Did this land?

How to Run Stable Diffusion on Your iPhone (On-Device AI Image Generation)

Off Grid uses Apple’s Core ML pipeline with Neural Engine (ANE) acceleration to run Stable Diffusion entirely on your iPhone. No GPU server. No upload. No cost per image.

The pipeline: text prompt → CLIP tokenizer → text encoder → UNet (denoising, DPM-Solver scheduler) → VAE decoder → 512×512 image. All on-device.


Requirements

  • iPhone 12 or newer (A14 Bionic or later)
  • iOS 16 or later
  • 2GB free storage minimum (palettized models ~1GB, full precision ~4GB)
  • Internet once for the model download

Step 1 - Install Off Grid

Download from the App Store


Step 2 - Download an image model

Open Off Grid → ModelsImage tab. Available Core ML models:

Model Size Best for
SD 1.5 Palettized ~1GB Best starting point - runs on all supported iPhones
SD 2.1 Palettized ~1GB Slightly better quality than 1.5 palettized
SDXL iOS ~2GB Higher resolution (768×768), 4-bit mixed-bit palettized
SD 1.5 Full ~4GB Fastest on Neural Engine, best quality, needs 6GB+ RAM
SD 2.1 Base Full ~4GB Best quality overall, needs 6GB+ RAM

Start with SD 1.5 Palettized - it’s ~1GB, runs on any supported iPhone, and delivers solid results.
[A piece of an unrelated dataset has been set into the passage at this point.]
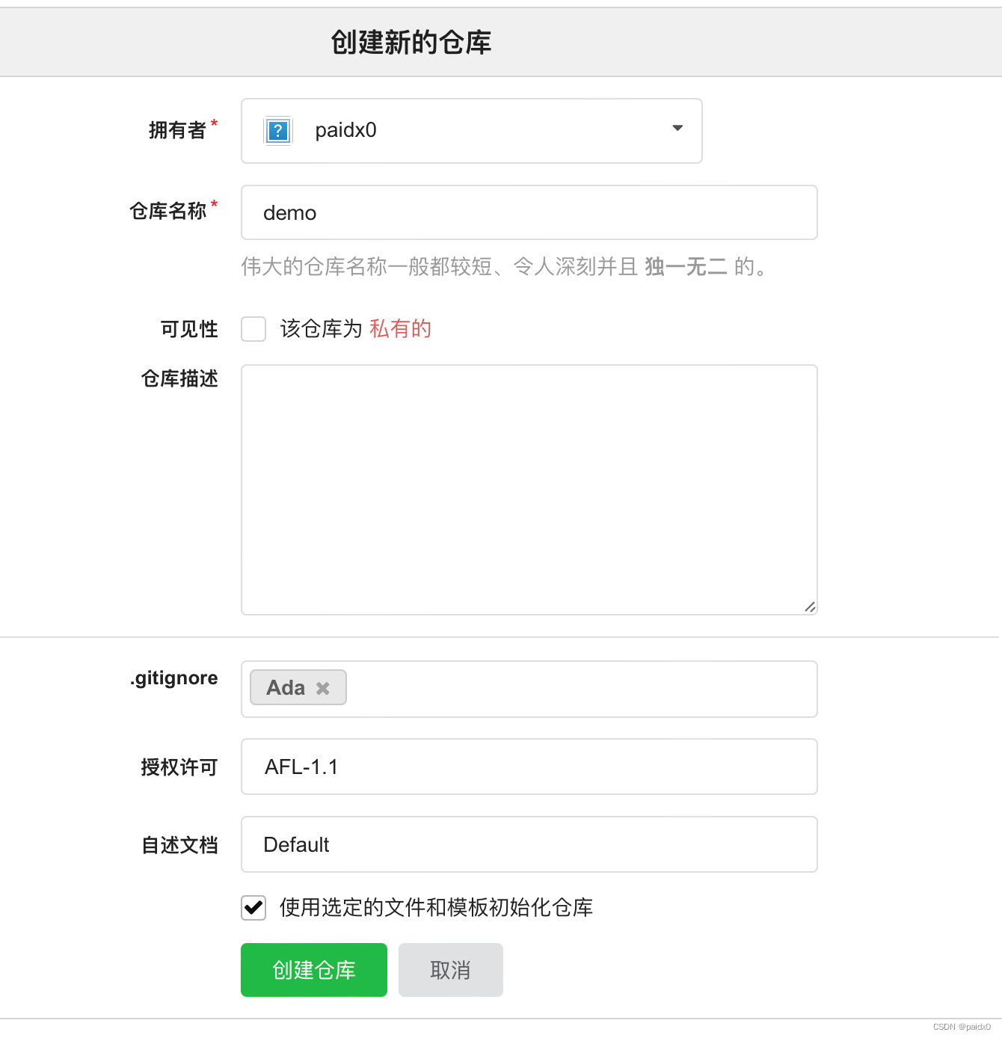1002x1038 pixels.
Task: Remove the Ada gitignore template via its X
Action: click(x=322, y=687)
Step 3 - Generate an image

  1. Open Off Grid → Image Generation
  2. Enter your prompt: a misty forest at dawn, cinematic lighting, photorealistic
  3. Tap Generate

You’ll see a real-time preview update as the model denoises the image step by step.


Performance

iPhone Model Time @ 20 steps
iPhone 15 Pro (A17 Pro) SD 1.5 Palettized ~8–12s
iPhone 15 Pro (A17 Pro) SD 1.5 Full ~8–15s
iPhone 14 Pro (A16) SD 1.5 Palettized ~10–16s
iPhone 13 (A15) SD 1.5 Palettized ~14–20s
iPhone 12 (A14) SD 1.5 Palettized ~18–28s

Note: Palettized models (~1GB) use 6-bit quantisation and are slightly slower due to dequantisation overhead. Full precision models (~4GB) are faster on the Neural Engine but require iPhone 14 Pro or newer.


Tips

Prompt enhancement - Off Grid can use your loaded text model to expand a short prompt automatically. Type a fox in a forest and let the LLM write the detailed prompt for you.

Real-time preview - Watch the image form step-by-step. You can cancel early if the composition is wrong without waiting for the full generation.

Steps - 20 is the default. Palettized models benefit from 25–30 steps for better detail. DPM-Solver converges faster than older schedulers, so you need fewer steps than you might expect.